例如，我認為醫療補助計劃（40% 的出生率）在許多州的進展非常迅速。一些大型商業保險公司——至少其中一家大型商業保險公司的行動也比我們預期的要快得多。所以我認為報銷是關鍵的統計數據。現在就我個人而言，我很想知道有多少患者未曾接受過治療，而有多少患者已經接受過治療。有趣的是，這裡是否也存在倉儲效應。有大量媒體報導。該產品於7月獲得批准。由於 DEA 檢查，我們直到 2023 年底才能夠啟動。

So what we don't know is are we seeing a bolus of patients come in because these are patients, physicians have been following for some time, who've been identified as being particularly important for to have ZURZUVAE. So I think we'll need to see a little bit more data about who are the patients and where they're coming from. But I say so far, we're running for the first month, I mean we're certainly doing much better than what we had anticipated, and we'll give you another update at Q1. We'll sit with Sage sometime in March to look at the data and say, what do we see as some of the trends. But so far, so good.

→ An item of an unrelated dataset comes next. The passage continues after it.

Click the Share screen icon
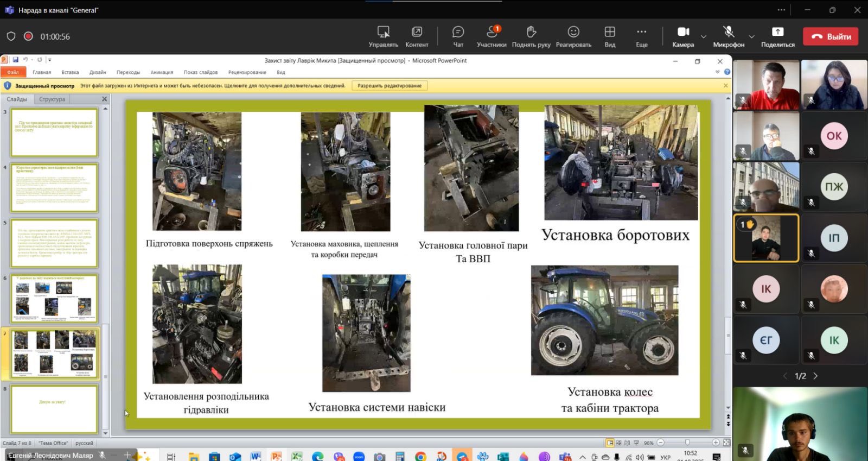The image size is (868, 461). [x=777, y=36]
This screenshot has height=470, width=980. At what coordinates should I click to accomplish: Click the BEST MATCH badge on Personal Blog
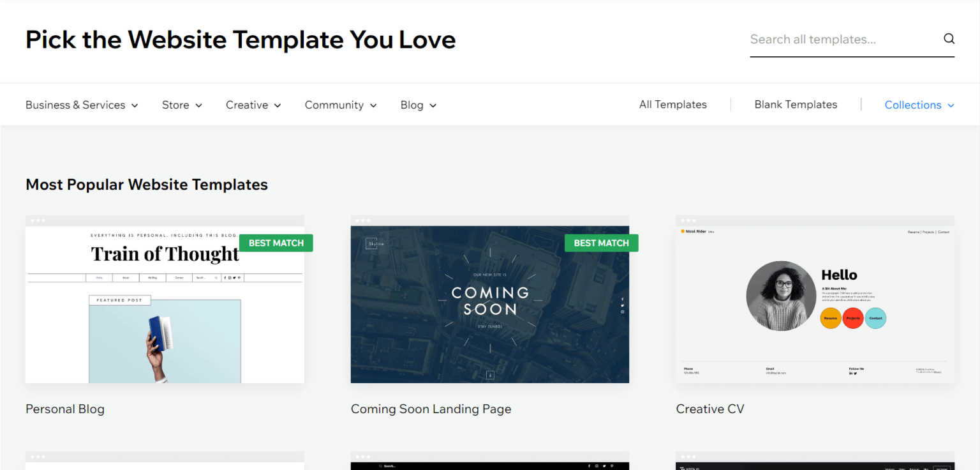pos(276,243)
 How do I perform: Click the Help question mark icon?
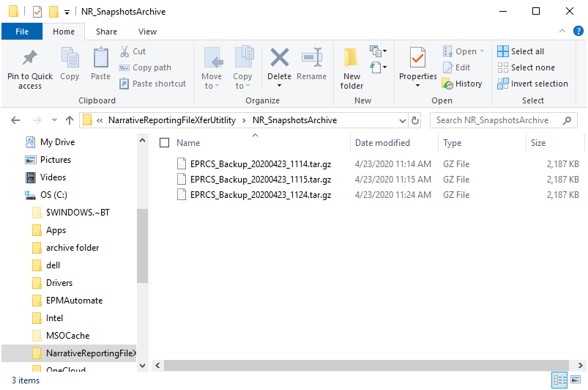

所以我們不知道的是，我們是否看到大量患者進來，因為醫生已經追蹤這些患者一段時間了，他們被認為對 ZURZUVAE 特別重要。所以我認為我們需要看到更多關於患者是誰以及他們來自哪裡的數據。但我說到目前為止，我們正在運行第一個月，我的意思是我們的表現肯定比我們預期的要好得多，我們將在第一季向您提供另一個更新。我們將在三月的某個時候與 Sage 坐在一起查看數據並討論我們認為的一些趨勢。但到目前為止，一切都很好。

Thanks, Chris, and that will conclude our call. Appreciate you all joining us today.

謝謝克里斯，我們的通話就到此結束。感謝大家今天加入我們。

That concludes today's call. We appreciate your participation. You may now disconnect.

今天的電話會議到此結束。我們感謝您的參與。您現在可以斷開連線。